Reformed Circumciser Abandones Practicing Female Genital Mutilation

  • November 12, 2021
  • 2 min read
Reformed Circumciser Abandones Practicing Female Genital Mutilation

‘Every Woman Has Sexual and Reproductive Rights.’

Reformed circumciser Methani Cheporai Lokuda was persuaded to abandon practising Female Genital Mutilation and has become an anti-FGM advocate. Two other circumcisers have been reformed as well and joined her to quit this practice.

More than 10,000 girls over 30 years. That’s how many were cut in female genital mutilation rituals almost one girl a day, every day, spanning three decades.
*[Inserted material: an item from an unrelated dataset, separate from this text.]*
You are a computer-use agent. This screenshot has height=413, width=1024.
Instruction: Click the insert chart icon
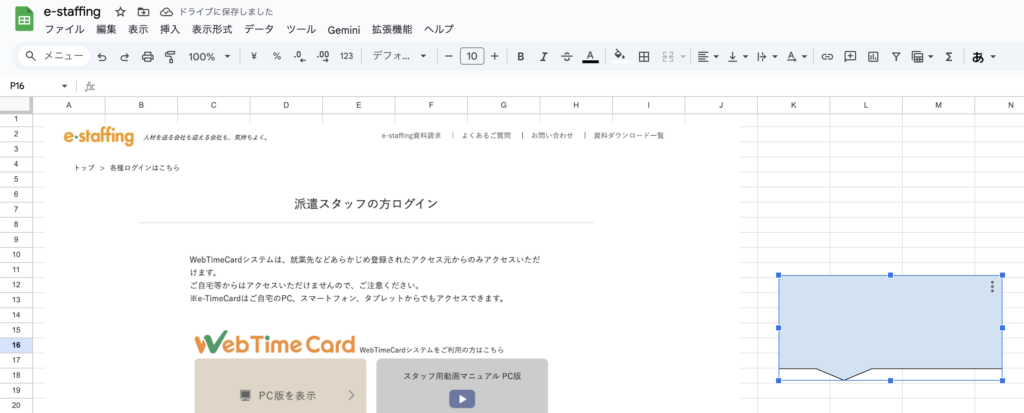pos(873,57)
Now in their 70s, Chepchongil Cheleston, Kokarupe Lorwu and Methani Chepurai Lokuda are female genital mutilation survivors and former cutters who have turned their backs on the blade, fighting against the harmful practice and encouraging a younger generation to do the same.

Ms. Lokuda, who learned the practice from her grandmother, said the girls she cut so long ago are now much older women, but her actions still weigh heavily on her conscience. Those girls did not – but should have had – a say in what happened to their bodies. At the time, she understood the practice as a mandatory rite of passage.

All the women in my generation had been circumcised, and it is something that the community embraced as a sign of womanhood. If you did not do it, you did not belong,” explained Ms. Lokuda, who performed the cut on over 5,000 girls. If she did the job during the day, she was paid in alcohol; at night, she received $5 per girl.

Ms. Lorwu was compensated similarly. “Every evening, young women would be gathered in a particular household, and I would be called to perform the circumcision,” she said. “After a night of singing and dancing, the girls would wake up at the crack of dawn and shower. We would then proceed to the cowshed where I performed the cut. I would be paid between $5 and $10 per girl. Sometimes I would be paid in alcohol.”

Implemented by partners, the programmes integrate dialogue, psychosocial support and livelihood options for those engaged in the practice. It was not an easy decision for any of them to put down their tools, as it was their livelihood, but through World Vision International, the women received six goats each as a means to support themselves.

The three women credit their reformation to a newfound faith in God and the training and information they received from UNFPA partner World Vision Kenya on the negative effects of female genital mutilation on women’s and girls’ health.